Meat price rises start to bite
Tightening supplies and increasing prices are beginning to bite for some in the meat sector, particularly in the foodservice market.
Catering butchers are beginning to feel the pinch as exports from South America have dropped away, having a knock on effect on UK prices, although retail butchers are yet to feel any serious effects.
Beef prices are steadily rising, with processors quoting prices of around 225p a kg, up from around 207p-215p late last year, with expectations of further upwards movement.
On imports, Liz Murphy from the International Meat Traders Association, said prices were proving difficult due to a lack of product coming out of Brazil - she said in some cases product was being traded between 30% to 50% higher.
At present, the main effect appears to be being felt in the catering sector, with few retail butchers reporting any significant issues.
Bill Dye, of Scott's Butchers in Carshalton, Surrey, said that while some beef prices were up, such as roasting and stewing beef, others had fallen.

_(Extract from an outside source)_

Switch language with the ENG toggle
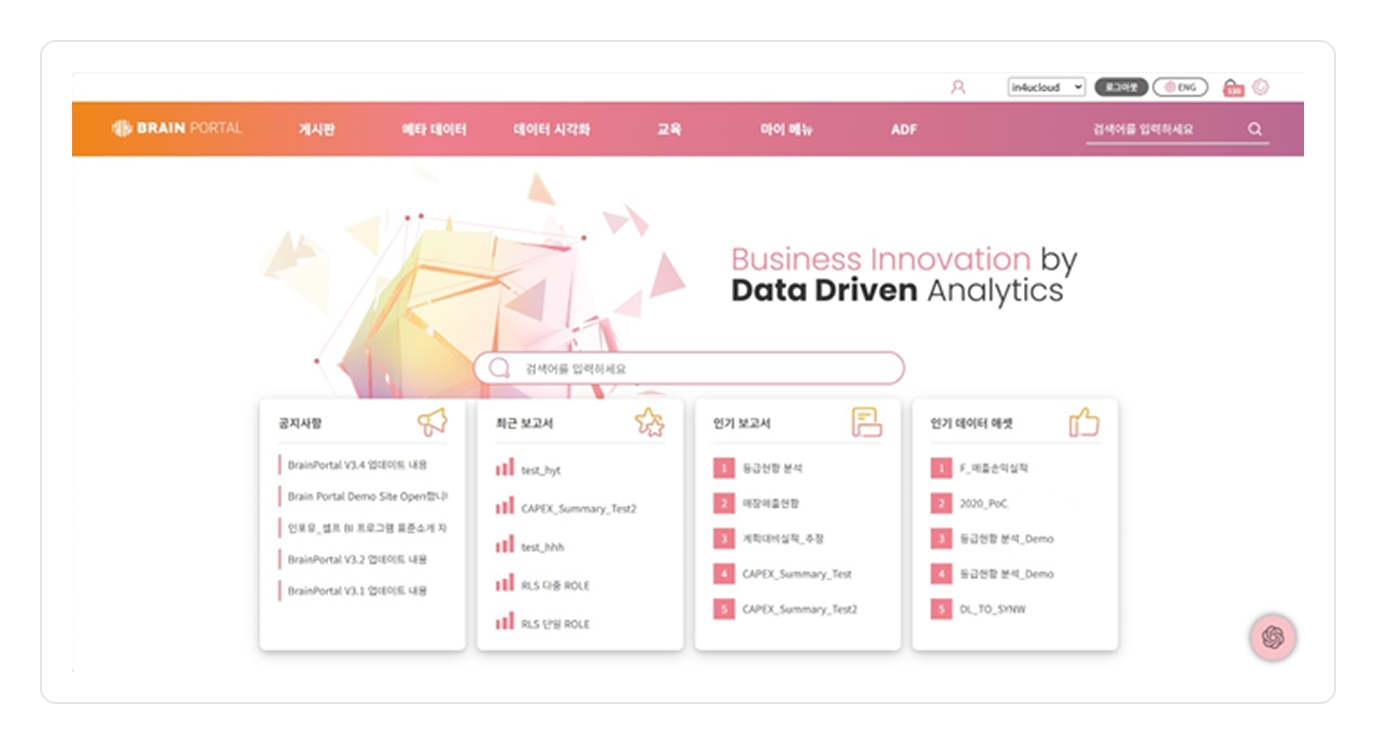1376x744 pixels. point(1180,88)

However, James Freeman, of Freeman's Catering Butchers in Newcastle, described the situation as unstable.
"It's starting to have a detrimental effect on businesses. The days of buying cheap meat are over, even for the consumer," he said.

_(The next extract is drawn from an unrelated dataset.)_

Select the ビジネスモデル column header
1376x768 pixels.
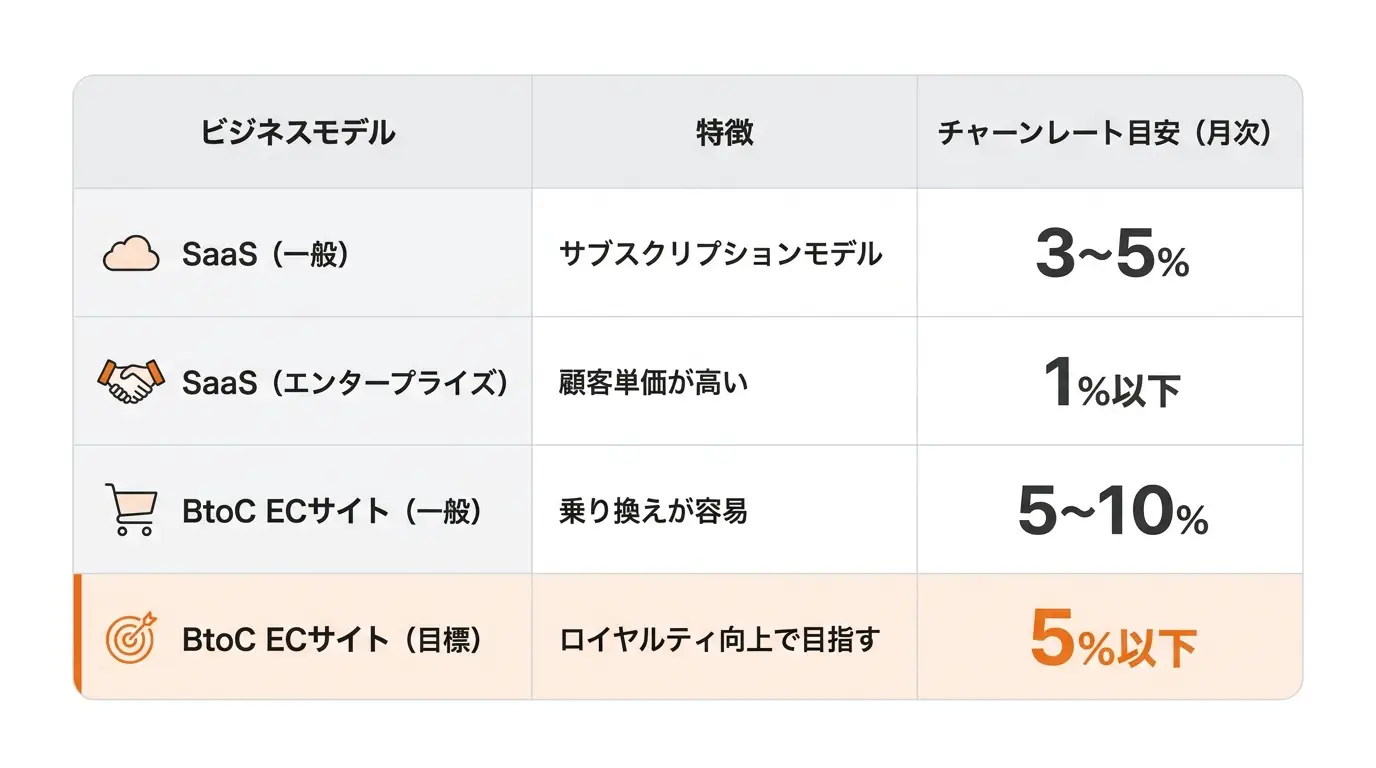298,133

"We've seen price rises of 20% to 30% over the last month, and some of the farmers we're speaking to said they have not had such prices in over 30 years. There just doesn't seem to be enough meat around."
Stuart Roberts, director of the British Meat Processors Association, said there were a number of factors contributing to the price volatility, and said while prices would probably still rise for a while, they hoped it would level out soon.
The difficulty for the industry was while prices from producers and importers were increasing, retail prices were not.
"The people in the middle are starting to feel the squeeze, and unless we can increase the retail price, we're going to be in a difficult place."
Peter King, chief livestock advisor with the National Farmers' Union, said prices still needed to rise further for farmers, particularly lamb farmers to make a profit. "We've seen lamb prices jump by about 50p a kg, but they probably need another 30p to 40p for them to make a profit.
"This is the starting point, this is where we expected to be this time last year and we need to build on this sustainably."